Oil prices were up slightly on Friday, after rising about 3% in the previous session, as trade tensions between top oil consumers U.S. and China showed signs of easing and Britain announced a “breakthrough” trade deal with the United States.

Brent crude rose 23 cents, or 0.37%, to $63.07 a barrel while U.S. West Texas Intermediate crude was up 21 cents, or 0.35%, at $60.12 a barrel as at 0507 GMT. On Thursday, both contracts settled nearly 3% up.

U.S. Treasury Secretary Scott Bessent will meet China’s top economic official Vice Premier He Lifeng in Switzerland on May 10 to work toward resolving trade disputes that have threatened growth in the consumption of crude oil.

“If the two set a date to start formal trade negotiations and agree to ratchet down their current steep tariffs against each other while talks carry on, markets will get a breather and crude could stack on another $2-$3 per barrel,” said Vandana Hari, founder of oil market analysis provider Vanda (NASDAQ:VNDA) Insights.

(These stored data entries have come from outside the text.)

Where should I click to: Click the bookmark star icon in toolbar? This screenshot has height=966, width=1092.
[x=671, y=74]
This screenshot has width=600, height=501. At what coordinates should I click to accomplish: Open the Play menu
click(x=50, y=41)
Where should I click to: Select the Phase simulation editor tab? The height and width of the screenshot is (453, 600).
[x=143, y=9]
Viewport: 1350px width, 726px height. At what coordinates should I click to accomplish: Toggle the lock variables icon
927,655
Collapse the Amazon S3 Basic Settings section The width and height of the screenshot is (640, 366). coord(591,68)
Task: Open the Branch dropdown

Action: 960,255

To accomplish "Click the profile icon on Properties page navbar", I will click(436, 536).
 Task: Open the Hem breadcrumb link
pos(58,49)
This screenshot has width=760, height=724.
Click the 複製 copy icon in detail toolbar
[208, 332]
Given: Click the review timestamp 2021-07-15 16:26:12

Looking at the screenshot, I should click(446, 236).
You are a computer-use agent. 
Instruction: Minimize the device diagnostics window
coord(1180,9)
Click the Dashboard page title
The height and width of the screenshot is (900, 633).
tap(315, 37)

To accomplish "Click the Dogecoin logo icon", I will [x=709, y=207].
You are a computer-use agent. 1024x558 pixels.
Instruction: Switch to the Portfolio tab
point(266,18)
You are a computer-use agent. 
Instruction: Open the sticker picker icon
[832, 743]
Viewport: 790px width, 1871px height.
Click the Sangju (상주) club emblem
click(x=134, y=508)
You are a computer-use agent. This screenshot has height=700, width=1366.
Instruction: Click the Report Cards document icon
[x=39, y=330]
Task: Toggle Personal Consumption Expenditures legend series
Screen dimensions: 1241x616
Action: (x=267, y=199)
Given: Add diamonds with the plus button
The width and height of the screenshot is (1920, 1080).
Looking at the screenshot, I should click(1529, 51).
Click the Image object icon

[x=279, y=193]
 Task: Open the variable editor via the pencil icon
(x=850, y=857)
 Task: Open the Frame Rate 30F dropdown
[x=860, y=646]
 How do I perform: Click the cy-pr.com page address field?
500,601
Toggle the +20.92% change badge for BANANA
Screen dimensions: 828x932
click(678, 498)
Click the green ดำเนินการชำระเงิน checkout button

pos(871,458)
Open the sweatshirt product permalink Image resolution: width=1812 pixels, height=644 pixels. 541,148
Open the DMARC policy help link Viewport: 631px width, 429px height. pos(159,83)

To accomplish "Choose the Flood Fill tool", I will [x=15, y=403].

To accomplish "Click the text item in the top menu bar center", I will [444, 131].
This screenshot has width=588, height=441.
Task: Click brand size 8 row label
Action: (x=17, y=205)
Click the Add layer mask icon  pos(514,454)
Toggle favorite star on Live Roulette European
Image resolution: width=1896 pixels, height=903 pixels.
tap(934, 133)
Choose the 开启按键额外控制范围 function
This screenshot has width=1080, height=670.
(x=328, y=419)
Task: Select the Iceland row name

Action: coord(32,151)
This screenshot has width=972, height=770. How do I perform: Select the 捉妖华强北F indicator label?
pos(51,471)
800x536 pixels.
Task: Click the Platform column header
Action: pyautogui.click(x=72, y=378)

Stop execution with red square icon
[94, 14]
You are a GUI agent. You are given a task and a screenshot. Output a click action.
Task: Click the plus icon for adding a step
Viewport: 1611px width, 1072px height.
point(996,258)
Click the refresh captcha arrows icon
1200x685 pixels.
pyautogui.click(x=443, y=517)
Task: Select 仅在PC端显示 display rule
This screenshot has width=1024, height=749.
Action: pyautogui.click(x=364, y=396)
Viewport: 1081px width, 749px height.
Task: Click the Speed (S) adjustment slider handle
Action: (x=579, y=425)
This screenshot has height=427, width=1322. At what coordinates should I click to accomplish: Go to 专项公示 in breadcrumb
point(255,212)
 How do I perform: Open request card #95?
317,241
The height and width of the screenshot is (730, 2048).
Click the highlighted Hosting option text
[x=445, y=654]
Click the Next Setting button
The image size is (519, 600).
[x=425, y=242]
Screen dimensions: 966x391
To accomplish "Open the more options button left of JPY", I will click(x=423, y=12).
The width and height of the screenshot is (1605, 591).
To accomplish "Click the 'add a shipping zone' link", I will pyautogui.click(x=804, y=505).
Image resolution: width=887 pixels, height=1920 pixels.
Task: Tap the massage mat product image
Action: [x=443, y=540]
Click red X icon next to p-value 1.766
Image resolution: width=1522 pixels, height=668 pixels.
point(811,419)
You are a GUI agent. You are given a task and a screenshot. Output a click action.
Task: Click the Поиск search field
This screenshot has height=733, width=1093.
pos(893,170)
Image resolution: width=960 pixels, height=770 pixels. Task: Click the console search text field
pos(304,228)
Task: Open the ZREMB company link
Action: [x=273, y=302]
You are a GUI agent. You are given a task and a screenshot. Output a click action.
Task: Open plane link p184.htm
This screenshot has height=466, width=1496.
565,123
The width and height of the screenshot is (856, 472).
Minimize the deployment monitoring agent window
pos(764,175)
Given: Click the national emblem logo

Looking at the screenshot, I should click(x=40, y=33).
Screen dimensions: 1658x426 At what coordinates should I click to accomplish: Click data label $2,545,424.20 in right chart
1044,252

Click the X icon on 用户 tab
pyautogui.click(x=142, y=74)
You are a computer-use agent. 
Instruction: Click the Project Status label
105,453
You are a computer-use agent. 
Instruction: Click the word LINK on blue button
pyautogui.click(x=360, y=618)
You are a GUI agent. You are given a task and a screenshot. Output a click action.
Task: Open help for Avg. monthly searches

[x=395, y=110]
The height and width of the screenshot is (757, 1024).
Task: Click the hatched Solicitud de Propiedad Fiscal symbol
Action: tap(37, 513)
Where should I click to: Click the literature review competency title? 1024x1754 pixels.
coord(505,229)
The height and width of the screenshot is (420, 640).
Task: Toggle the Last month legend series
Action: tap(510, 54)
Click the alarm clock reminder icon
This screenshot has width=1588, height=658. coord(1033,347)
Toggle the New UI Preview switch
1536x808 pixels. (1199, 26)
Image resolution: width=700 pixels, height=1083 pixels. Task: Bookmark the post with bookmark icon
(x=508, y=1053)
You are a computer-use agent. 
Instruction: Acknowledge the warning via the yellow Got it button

China’s exports rose faster than expected in April, while imports narrowed their declines, customs data showed on Friday, giving Beijing some relief ahead of ice-breaker tariff talks with the U.S. this weekend.

Separately, U.S. President Donald Trump and British Prime Minister Keir Starmer announced Britain had agreed to lower tariffs on U.S. imports to 1.8% from 5.1%. The U.S. cut duties on British cars but left a 10% tariff on most other goods.

Elsewhere, the Organization of the Petroleum Exporting Countries and allies – or OPEC+ – plan to increase output which could keep pressure on oil prices. A Reuters survey found OPEC oil output edged lower in April as production declines in Libya, Venezuela and Iraq outweighed a scheduled increase in output.